According to new research from the National Association of Home Builders (NAHB), the benefits of housing-related tax deductions, such as the mortgage interest deduction, generally decline in value as individuals age.
Using Internal Revenue Service Statistics of Income (SOI) data, NAHB was able to report for the first time how various tax deductions are used by different age groups. The analysis demonstrates that the biggest beneficiaries are younger households, who typically have large mortgages, small amounts of equity in their homes and growing families.
"Opponents falsely argue that the deduction is only for the wealthy but it is clear that the mortgage interest deduction is also of great value to younger homeowners," said Robert Dietz, Assistant Vice President for Tax and Policy Issues for NAHB. "Any tampering with this deduction would have a disproportionate impact, as a share of household income, on younger homeowners who have relatively higher mortgage interest payments. These are households who have growing demand for homeownership due to marriages and children."

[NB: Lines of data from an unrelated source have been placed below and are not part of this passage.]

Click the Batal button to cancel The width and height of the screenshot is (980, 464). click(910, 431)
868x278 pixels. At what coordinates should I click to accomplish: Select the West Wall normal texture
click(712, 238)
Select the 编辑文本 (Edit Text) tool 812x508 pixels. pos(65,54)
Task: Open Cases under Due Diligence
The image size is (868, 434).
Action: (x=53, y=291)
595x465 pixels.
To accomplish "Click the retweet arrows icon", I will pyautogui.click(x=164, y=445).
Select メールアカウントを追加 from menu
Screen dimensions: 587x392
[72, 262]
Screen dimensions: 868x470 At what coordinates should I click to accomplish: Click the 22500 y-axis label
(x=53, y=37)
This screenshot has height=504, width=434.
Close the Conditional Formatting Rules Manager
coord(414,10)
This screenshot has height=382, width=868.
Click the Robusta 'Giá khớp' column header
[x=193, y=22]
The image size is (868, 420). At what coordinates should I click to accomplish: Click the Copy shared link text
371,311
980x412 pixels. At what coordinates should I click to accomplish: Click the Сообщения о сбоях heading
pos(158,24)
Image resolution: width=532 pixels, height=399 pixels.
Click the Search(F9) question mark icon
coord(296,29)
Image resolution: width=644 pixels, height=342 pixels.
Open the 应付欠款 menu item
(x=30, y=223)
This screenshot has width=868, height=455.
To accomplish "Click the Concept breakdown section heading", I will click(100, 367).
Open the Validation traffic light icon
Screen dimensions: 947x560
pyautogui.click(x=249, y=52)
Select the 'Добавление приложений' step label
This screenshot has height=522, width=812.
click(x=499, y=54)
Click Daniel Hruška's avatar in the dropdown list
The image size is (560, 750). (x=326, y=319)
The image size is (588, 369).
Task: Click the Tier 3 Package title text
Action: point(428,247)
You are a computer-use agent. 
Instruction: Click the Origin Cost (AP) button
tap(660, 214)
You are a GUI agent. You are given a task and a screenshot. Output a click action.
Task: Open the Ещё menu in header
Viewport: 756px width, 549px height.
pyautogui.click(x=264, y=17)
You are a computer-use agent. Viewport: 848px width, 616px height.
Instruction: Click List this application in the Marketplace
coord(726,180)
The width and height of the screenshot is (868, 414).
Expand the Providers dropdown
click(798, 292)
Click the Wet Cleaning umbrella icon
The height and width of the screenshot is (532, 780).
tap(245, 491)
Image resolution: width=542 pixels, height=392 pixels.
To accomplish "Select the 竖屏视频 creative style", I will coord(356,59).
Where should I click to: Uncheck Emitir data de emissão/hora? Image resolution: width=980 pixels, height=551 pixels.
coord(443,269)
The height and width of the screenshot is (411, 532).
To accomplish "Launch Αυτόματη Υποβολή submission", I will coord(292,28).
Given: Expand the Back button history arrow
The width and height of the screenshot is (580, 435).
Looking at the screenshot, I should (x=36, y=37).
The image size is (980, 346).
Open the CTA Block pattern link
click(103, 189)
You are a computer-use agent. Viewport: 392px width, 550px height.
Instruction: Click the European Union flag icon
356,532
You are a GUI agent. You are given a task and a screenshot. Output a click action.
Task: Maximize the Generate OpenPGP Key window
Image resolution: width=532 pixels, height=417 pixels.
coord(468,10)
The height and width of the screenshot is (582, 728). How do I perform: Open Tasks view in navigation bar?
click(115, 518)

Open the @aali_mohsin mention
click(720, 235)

The average mortgage interest deduction peaks for taxpayers in the 35 to under-45 age group, followed by the 18-to 34-aged taxpayers, and declines as the taxpayer gets older. According to the research, this occurs because the mortgage interest deduction peaks soon after the taxpayer moves from renting to homeownership, and declines over time as homeowners pay down existing mortgage debt and increase homeowner equity.
When examining the age distribution of those claiming the deduction for mortgage insurance, which is associated with homeowners making a downpayment of less than 20 percent, the analysis found that the largest share--59 percent--goes to those aged 18 to under-45.
The age-related pattern for the smaller tax deduction for local and state real estate taxes, however, differs slightly. Unlike the mortgage interest deduction, which declines in value as taxpayers' age, the value of the real estate tax deduction increases as taxpayers' age, primarily due to increases in home values as household income and wealth increases.
The report also shows that both housing deductions--for mortgage interest and real estate taxes--fall as a share of household income for older taxpayers. In contrast, the share of other non-housing deductions, such as the medical expense, charitable contribution, and investment interest expense deductions, rises for taxpayers who are 65 and older.